As you greet a neighbor or passer-by locally, the chances are pretty good they are a student, work as faculty or staff or are alumni of Western Washington University. With 15,000 students, 2,100 faculty and staff and nearly 14,800 alumni in our community, Western is well-represented in Whatcom County.
As Western prepares to celebrate spring commencement on June 14 it is interesting to see how Western has changed over the years to meet the needs of the community and the state. From its humble origins as a teacher's college over a century ago, to its present status as a premier public university, Western has continued to evolve in providing increased access to quality higher education - whether for resident students in Bellingham, or time- and place-bound parents, working professionals and others across the state.

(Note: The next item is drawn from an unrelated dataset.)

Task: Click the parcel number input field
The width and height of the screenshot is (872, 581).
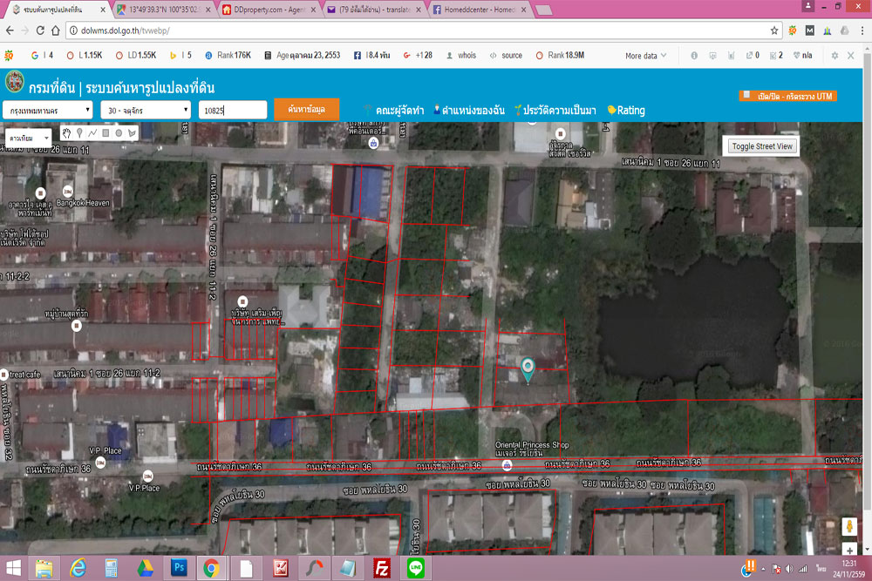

When Western Washington University opened its doors in 1899 as New Whatcom Normal School, the school leaders could hardly have imagined that it would someday have seven different colleges and educate students in more than 160 academic programs in such wide-ranging fields as plastics engineering, nursing, journalism, computer science, biochemistry, fine and performing arts, business administration, manufacturing and supply chain management, elementary and secondary education, design, kinesiology, environmental studies and many more.
Nor would they have believed that Western would someday deliver education programs at numerous locations across Puget Sound, from the state-of-the-art Shannon Point Marine Center in Anacortes to Port Angeles, Poulsbo, Seattle and Everett (to say nothing of the then-incomprehensible possibility of doing so "online").
And yet, some 115 years later, Western is doing just that - serving the needs of the people of Washington and Whatcom County.
At spring commencement, many of the 1,775 students receiving bachelor's degrees and 160 receiving master's degrees will leave Whatcom County, to fan out across the state, nation and world to join 120,000 living Western alumni. But many will stay, and more than a few will leave and then be drawn back to our beautiful corner of the world.
Across our local community and the state, Western graduates are engaged in important work as leaders, scientists, teachers, entrepreneurs, physicians, writers, designers, artists and many more occupations and callings. Numerous local businesses and organizations were founded through the creativity, innovation and sheer hard work of Western graduates, and many more will be in the future.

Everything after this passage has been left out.